Non è una somiglianza casuale: Endriade rivela di aver plasmato la personalità della macchina sul ricordo della prima moglie, Laura, morta in un incidente d’auto insieme al suo amante. L’ha ricreata seguendo il filo della memoria, cercando di attribuirle il carattere che aveva avuto in vita, difetti inclusi. S’illude così di averla di nuovo, resuscitata dalla tecnica e dai suoi sentimenti, e non si rende conto che quanto ha davanti è solo un grande ritratto di persona, creato per egoismo.
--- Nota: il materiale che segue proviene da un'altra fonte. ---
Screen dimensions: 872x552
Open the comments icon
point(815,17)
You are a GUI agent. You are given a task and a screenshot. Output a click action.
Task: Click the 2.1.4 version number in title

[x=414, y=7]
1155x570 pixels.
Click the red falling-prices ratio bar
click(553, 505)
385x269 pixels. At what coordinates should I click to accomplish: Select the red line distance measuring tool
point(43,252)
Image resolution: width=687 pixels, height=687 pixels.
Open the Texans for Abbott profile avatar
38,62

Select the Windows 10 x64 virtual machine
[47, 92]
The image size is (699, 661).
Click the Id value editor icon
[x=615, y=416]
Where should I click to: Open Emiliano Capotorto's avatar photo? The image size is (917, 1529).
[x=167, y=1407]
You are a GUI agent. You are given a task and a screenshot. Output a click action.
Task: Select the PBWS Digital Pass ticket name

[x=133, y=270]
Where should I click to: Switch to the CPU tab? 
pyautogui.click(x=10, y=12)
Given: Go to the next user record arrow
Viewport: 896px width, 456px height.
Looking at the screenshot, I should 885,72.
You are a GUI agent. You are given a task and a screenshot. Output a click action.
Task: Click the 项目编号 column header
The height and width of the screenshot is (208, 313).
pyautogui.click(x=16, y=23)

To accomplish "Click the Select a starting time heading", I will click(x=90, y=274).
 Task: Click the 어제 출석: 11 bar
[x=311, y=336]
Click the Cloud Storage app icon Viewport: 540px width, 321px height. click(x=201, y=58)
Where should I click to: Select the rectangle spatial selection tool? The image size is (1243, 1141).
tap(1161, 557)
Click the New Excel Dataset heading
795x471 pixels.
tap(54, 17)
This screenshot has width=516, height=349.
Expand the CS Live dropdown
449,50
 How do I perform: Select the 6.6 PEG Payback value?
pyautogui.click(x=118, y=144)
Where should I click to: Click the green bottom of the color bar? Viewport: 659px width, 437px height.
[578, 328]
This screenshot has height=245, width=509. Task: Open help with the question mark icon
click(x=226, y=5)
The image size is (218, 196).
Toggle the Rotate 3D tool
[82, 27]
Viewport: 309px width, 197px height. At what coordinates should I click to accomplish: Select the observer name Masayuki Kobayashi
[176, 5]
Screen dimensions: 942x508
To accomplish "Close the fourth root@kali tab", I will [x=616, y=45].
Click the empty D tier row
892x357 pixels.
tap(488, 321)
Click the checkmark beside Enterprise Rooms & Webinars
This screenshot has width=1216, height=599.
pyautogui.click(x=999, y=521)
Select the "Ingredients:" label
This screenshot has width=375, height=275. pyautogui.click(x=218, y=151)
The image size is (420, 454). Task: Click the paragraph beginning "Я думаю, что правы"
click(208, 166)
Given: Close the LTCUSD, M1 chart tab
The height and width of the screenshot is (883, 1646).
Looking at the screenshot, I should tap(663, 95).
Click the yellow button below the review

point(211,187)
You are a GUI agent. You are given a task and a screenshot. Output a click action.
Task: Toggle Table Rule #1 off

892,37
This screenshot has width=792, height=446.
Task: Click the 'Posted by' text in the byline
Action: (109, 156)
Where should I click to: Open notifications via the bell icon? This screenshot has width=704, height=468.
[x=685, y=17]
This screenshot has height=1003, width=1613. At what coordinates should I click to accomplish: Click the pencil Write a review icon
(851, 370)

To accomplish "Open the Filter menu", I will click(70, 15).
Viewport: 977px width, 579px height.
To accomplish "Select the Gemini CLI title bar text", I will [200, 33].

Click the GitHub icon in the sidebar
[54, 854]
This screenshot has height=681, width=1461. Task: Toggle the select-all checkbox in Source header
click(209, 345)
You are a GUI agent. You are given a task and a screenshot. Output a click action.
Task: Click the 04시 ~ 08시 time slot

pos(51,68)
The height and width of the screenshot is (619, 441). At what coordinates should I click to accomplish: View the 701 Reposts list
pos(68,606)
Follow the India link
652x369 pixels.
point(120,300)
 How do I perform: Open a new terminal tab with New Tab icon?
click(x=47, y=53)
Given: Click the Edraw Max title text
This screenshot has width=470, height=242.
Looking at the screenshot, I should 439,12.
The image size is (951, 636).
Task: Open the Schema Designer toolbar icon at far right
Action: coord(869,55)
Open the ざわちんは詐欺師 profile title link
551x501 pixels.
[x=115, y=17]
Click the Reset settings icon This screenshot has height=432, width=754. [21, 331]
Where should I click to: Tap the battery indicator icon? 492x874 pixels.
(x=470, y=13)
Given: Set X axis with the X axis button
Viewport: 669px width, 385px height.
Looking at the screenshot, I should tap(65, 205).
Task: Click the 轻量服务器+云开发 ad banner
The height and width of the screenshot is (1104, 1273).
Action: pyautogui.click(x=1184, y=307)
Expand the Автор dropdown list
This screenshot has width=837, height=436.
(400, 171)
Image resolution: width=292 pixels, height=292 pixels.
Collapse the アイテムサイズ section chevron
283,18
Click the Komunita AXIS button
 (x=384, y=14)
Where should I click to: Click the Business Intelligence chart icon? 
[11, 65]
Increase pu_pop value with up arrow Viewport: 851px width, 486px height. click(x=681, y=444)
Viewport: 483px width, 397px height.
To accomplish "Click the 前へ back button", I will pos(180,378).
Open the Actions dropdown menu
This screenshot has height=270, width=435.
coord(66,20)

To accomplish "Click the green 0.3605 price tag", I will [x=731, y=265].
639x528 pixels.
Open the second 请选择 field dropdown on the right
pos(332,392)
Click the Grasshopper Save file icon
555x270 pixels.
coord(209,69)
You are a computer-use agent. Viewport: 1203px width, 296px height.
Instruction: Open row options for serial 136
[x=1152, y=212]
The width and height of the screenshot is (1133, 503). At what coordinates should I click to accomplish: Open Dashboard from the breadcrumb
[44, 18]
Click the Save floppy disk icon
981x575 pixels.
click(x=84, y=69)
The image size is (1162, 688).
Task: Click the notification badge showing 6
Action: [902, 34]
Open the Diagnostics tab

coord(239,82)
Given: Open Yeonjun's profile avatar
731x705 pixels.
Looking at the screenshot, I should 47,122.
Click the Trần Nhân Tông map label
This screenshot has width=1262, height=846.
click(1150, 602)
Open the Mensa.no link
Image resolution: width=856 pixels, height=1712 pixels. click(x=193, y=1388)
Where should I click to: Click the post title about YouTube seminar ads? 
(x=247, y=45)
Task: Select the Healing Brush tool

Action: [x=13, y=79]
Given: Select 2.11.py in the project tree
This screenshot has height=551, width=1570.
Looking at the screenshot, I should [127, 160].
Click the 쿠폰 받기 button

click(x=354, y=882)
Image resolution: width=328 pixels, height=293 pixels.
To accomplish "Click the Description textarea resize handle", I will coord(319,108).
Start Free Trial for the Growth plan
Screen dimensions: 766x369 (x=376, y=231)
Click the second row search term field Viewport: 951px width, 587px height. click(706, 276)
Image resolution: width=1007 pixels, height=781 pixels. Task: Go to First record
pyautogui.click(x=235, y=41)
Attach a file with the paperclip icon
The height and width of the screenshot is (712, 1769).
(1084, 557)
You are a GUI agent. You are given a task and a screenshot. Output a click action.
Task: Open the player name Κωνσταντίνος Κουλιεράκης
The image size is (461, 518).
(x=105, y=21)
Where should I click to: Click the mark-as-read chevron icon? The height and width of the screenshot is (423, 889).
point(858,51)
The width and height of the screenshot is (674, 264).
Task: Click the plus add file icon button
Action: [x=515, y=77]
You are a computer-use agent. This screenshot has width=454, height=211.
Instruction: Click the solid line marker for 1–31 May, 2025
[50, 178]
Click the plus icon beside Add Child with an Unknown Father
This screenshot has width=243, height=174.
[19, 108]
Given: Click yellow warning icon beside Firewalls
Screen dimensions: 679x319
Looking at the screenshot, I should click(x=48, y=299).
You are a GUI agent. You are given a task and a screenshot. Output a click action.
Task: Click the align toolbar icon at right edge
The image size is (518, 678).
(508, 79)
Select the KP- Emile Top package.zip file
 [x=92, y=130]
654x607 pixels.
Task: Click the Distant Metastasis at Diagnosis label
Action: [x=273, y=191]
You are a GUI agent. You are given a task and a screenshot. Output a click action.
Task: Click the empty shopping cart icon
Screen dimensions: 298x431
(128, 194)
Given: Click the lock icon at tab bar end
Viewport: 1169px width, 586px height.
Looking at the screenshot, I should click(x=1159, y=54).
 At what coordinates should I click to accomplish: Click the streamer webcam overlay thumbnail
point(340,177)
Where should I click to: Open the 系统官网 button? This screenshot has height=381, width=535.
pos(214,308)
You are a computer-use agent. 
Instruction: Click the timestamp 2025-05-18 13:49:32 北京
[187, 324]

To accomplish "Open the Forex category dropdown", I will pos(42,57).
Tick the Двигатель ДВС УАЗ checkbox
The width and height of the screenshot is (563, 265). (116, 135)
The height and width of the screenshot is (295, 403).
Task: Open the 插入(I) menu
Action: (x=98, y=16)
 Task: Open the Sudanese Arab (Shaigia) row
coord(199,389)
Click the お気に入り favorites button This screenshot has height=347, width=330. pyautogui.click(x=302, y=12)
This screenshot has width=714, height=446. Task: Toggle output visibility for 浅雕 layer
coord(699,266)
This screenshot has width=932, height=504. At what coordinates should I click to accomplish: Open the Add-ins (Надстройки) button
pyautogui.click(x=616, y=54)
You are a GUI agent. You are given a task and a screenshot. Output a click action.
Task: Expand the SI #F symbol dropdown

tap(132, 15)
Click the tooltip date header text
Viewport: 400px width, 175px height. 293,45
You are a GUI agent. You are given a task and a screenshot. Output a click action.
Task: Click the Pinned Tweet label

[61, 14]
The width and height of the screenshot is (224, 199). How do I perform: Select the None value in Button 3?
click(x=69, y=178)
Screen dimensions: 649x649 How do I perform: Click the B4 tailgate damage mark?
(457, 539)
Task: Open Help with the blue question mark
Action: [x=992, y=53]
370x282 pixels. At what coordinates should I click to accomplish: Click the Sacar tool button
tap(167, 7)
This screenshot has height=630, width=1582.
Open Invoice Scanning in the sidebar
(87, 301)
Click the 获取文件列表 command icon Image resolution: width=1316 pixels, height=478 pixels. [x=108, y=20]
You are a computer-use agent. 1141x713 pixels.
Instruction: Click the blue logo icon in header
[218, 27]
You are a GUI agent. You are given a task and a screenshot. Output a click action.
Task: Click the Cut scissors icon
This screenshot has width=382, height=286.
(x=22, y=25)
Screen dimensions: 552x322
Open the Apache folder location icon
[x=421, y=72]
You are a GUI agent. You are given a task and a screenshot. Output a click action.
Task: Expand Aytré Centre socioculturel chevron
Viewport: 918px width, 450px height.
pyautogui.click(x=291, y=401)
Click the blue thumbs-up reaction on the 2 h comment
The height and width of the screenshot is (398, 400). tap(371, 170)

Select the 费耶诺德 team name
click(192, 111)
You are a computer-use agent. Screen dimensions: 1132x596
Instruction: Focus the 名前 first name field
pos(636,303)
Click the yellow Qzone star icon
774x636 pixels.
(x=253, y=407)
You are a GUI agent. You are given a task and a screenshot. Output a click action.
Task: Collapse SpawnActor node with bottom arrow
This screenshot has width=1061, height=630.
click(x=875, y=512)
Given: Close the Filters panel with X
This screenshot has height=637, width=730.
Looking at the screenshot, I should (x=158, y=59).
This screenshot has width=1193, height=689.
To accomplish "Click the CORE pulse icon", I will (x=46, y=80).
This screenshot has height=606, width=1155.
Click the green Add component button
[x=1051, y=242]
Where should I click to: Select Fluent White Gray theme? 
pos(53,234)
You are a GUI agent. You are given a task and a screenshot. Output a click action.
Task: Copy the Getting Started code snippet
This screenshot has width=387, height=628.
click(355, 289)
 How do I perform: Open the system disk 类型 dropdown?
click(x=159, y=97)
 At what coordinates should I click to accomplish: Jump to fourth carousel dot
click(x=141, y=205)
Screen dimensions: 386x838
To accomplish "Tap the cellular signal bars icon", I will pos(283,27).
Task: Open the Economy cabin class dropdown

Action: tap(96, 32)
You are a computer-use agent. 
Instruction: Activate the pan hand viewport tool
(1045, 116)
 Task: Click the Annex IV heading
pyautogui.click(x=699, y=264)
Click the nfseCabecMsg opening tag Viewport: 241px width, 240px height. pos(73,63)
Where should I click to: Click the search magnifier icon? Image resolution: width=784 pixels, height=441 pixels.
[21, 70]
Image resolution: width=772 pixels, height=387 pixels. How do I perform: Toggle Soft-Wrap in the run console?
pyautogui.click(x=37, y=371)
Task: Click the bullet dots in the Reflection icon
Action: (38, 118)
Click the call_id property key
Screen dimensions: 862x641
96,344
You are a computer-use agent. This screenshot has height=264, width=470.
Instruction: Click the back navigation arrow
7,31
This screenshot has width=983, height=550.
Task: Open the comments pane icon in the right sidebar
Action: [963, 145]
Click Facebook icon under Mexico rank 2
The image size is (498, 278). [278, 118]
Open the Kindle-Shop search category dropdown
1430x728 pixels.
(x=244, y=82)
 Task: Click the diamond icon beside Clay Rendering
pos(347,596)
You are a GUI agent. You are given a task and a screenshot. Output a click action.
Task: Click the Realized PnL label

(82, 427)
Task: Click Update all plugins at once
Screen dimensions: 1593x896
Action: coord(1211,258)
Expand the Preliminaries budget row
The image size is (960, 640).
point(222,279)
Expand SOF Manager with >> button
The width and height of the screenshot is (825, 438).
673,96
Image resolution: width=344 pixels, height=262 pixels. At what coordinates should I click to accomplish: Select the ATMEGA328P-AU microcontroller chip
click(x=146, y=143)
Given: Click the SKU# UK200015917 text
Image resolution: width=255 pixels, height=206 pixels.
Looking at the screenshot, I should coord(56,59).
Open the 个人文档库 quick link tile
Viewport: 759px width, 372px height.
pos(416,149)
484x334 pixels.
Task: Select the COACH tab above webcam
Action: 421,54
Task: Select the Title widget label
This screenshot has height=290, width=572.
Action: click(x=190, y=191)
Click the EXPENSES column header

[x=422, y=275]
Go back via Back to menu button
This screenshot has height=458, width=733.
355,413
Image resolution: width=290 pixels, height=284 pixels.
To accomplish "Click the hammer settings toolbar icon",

“…Se riesce a ricordare gli episodi di quegli anni, i giochi, le amicizie, le gite, le feste, le vacanze, i viaggi, i flirt, gli amori, i sensi, come potrà adattarsi all’immobilità assoluta, all’impossibilità di mangiare un pollo, di bere un whisky, di dormire in un morbido letto, di correre, di girare il mondo, di ballare, di baciare e farsi baciare?”

Purtroppo insieme alla personalità sono presenti i ricordi, e l’occasionale contatto con il corpo nudo di una donna in carne ed ossa li fa riemergere, scatenando la catastrofe finale.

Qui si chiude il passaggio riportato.